Байдара была разбита на шесть весел по-баркасному; мне приходилось сидеть на корме; править веслом на большом течении тяжело, но недаром составилась пословица «Голь на выдумки хитра»: дверные крючья заменили рулевые, сковородные ручки согнулись в петли, и руль был навешен обыкновенный.
Груз состоял следующий: 21 пуд сухарей, то есть на три месяца, считая по пуду в месяц на человека; 1 пуд 30 фунтов сухарей для угощения туземцев и Татлека, взятого в этот поход толмачом; 30 фунтов ветчины; 131
/2 фунта чая; по 8 фунтов сахара на человека; 13 фунтов соли; 18 фунтов пороха и патронов; 1 винтовка; 2 дробовика; 2 фузеи; 6 пистолетов; 4 топора; 1 пальма; чемодан с астрономическими инструментами и палатка.Собственно из товаров было взято: 20 фунтов табака;, 11 фунтов бисера белого, красного и черного; 80 ниток бус стального цвета; 6 пар серег бронзовых; 24 пары серег со стеклянными под эмаль подвесками; 3 пары браслетов медных; 2 пары железных; 4 гамзы якутских; 75 щелкушек[296]
; 40 колокольчиков; 6 гребней роговых; 4 огнива; 3 небольших зеркала; 4 ножа якутских; 9 ножей чищельных; 8 топориков алеутских; 400 игол; 22 перстня медных; 6 трубок оловянных; 517 штук пуклей; 10 пуговиц дутых; 20 пуговиц форменных морских.В 3 часа утра, найдя близ одного разлога не потопленную площадку, мы остановились для отдыха, пройдя от Нулато не более 4 миль. Течение вообще сильное, при выдавшихся утесистых мысках рвет, как говорится, с огня; один из таких мысов, на протяжении 50 или 60 сажен, мы огребали ровно 40 минут. Вскоре после остановки подплыли к нам три лодки торговцев с реки Юннака; от них к обеду мы поживились журавлем и еще не отвалили с места, как, сдав свои промысла в Нулато, они соединились с нами.

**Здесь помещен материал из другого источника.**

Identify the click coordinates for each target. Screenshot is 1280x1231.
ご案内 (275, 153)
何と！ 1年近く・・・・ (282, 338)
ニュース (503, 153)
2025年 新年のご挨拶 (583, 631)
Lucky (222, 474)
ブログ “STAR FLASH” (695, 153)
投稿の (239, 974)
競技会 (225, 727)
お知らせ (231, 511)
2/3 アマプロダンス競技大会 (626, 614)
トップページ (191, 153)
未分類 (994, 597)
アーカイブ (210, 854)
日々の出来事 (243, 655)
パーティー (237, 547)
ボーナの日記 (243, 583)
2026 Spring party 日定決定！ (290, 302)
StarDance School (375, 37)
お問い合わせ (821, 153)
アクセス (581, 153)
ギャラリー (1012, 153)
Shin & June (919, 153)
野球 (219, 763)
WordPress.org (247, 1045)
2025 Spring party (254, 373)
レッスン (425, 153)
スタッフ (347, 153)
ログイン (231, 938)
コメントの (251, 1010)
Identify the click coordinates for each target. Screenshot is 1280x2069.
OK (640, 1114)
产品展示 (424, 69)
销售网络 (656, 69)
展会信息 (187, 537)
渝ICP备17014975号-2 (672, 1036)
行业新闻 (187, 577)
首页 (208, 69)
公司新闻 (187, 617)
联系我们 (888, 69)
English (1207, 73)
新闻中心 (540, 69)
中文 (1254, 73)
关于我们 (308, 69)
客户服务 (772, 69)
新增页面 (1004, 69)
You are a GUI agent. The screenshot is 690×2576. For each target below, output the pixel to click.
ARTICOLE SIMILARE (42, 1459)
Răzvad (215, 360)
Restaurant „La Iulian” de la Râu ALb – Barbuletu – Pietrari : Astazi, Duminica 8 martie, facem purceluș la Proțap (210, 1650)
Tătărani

Палатка оказалась тесной для 8 человек, но главное, чтоб не быть беспокоиму от команды при записке журнала и производстве астрономических вычислений, я сшил себе в Нулато полог из крашенины, подобный тем, какие обыкновенно употребляются астраханскими рыбаками. Не замечая больших комаров во время ночи, мы поленились поставить свои палатки и за то заплатили бессоницей. Не сказать о комарах и москитах ни слова — значило бы умолчать об ощутительнейшем мучении, которое привелось нам испытать во время этого похода, мучении, к которому привыкаешь, как к необходимому злу, но не имеешь ни средств, ни воли от него освободиться.
Туземцы избавляются от докуки комаров, держа пред собой головню гнилого дерева. Из нас при начале пути некоторые надевали сетки из оставшегося от очков сита, но удушаемые жаром, вскоре бросили все предосторожности и притерпелись.
В четвертом часу, когда жар несколько спал, мы пустились далее. Быстриной при устье Илькутляля отбросило нас к левому берегу. Следуя вдоль него более мили, нечувствительно заехали в заводь, о которой только тогда догадались, когда увидели, что выход прегражден множеством каршей[298]
, замытых на косе, в межень выдавшейся почти на половину ширины реки. Возвращаться было далеко, попытались перетащиться по меляку, и усилия наши увенчались успехом. Вплоть к берегу, на песчаном мысу, от которого протягивается коса, стоял запор; туземец вынимал из него несколько рыб. На обходе запора нашел порывом свежий ветер от NNO; поспешили пристать к берегу и от прибоя вытащили байдару на песок — это было к нашему счастью; при выгрузке заметили, что забыли ящик с ветчиной и солью. В ветчине заключался весь наш запас на крайний случай, без соли мы не могли обойтись; сосед-туземец согласился съездить за ними в Нулато.